▸ Work to be completed
Please resume the write-up on keeping ProfileState apart from the display fallbacks in the resume generation services, carrying it on after its last sentence.

▸ Reading text
###

Look at the specific pattern used in the generation services:

# In app/services/generate/resume_base.rb:
specialty = @user.primary_specialty.presence || "(not declared)"
prompt = "You are writing a resume for a #{specialty}..."

versus what ProfileState would want to do:

# In ProfileState:
def missing_fields
  fields = []
  fields << :primary_specialty if @user.primary_specialty.blank?
  # ...
end

Both touch @user.primary_specialty. Both involve a blank/present check. But they're doing different jobs. The generation service is producing a display string. ProfileState is producing a domain classification. Conflating them would make ProfileState a god-object serving two concerns.

So: extract ProfileState for the state question. Leave the generation services alone. The four sites where presence || "(not declared)" appears will keep doing that inline, because it's a display concern in that context, not a domain concern.

###

▸ Material provided
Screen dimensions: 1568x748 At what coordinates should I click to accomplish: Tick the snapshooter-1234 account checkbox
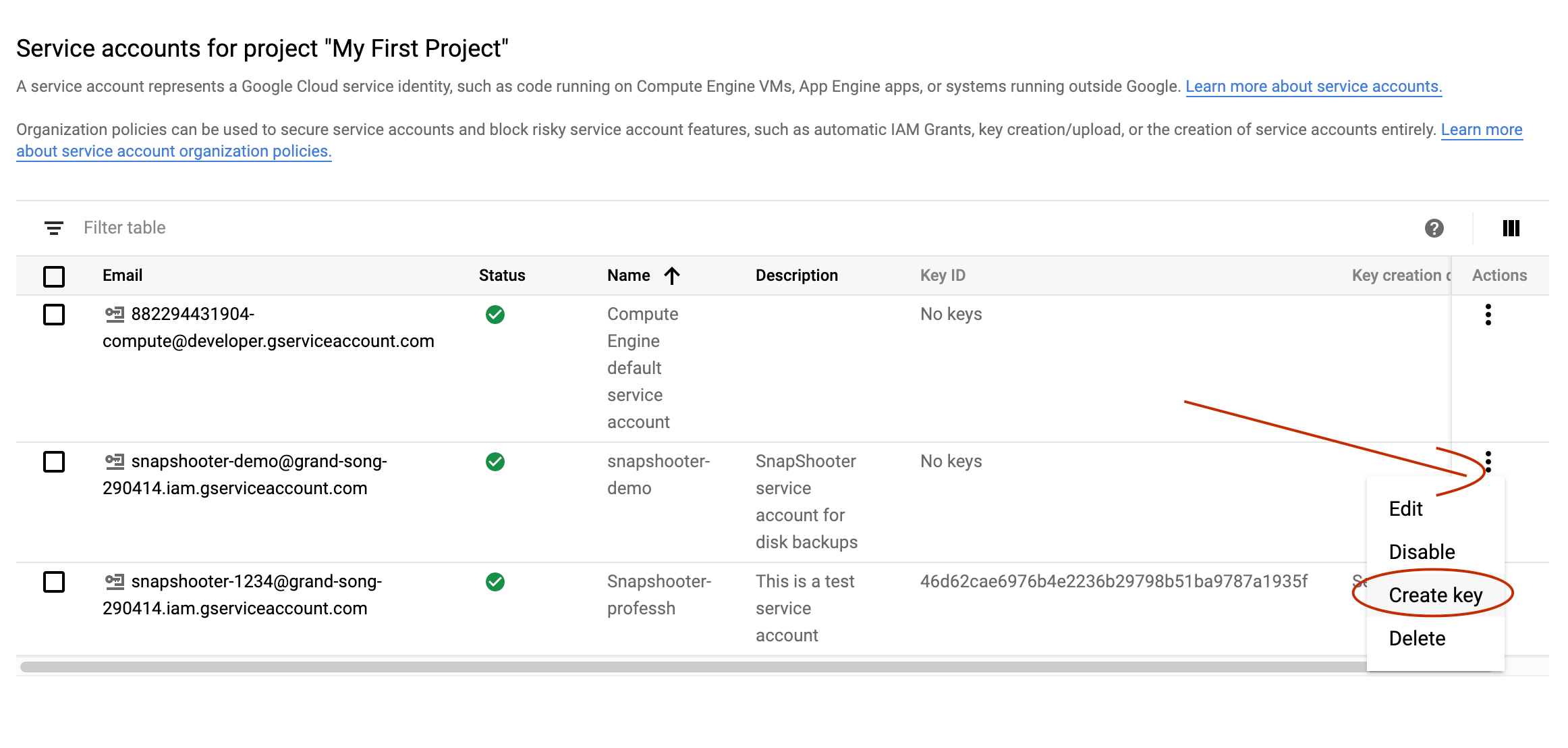pyautogui.click(x=54, y=582)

###

▸ Exercise answer
The principle: "extract when a second caller appears" is a useful brake on domain modeling. It prevents speculative architecture. Domain models without callers are debt. Wait for evidence. The exception is when you can find duplication already in the code AND know the next caller is imminent. That's high-confidence reuse.

The corollary is that being honest about what "duplication" means matters. Two lines of code that look similar aren't necessarily the same concern. If you extract them together, you'll end up with a helper class that has to fork behavior based on which caller is calling it, and now you've made two separate concerns into one entangled one.

Stage 3: Naming matters more than the structure

With Option B and the ProfileState extraction agreed on, the next push came from an unexpected place: the name.

WhatsNext was a UI label leaking into the domain layer. The service's actual job was measuring the state of the workspace across multiple dimensions. Three honest framings on the table:

Framing	Fit	Notes
Readiness	All 8 rules	"Is the workspace ready in this dimension?" Covers gaps, queues, and broken artifacts uniformly.
Completeness	5 of 8	Strong for gaps, awkward for review queues and defensive items.
Audit	All 8	Honest about what the service does. Compliance connotations.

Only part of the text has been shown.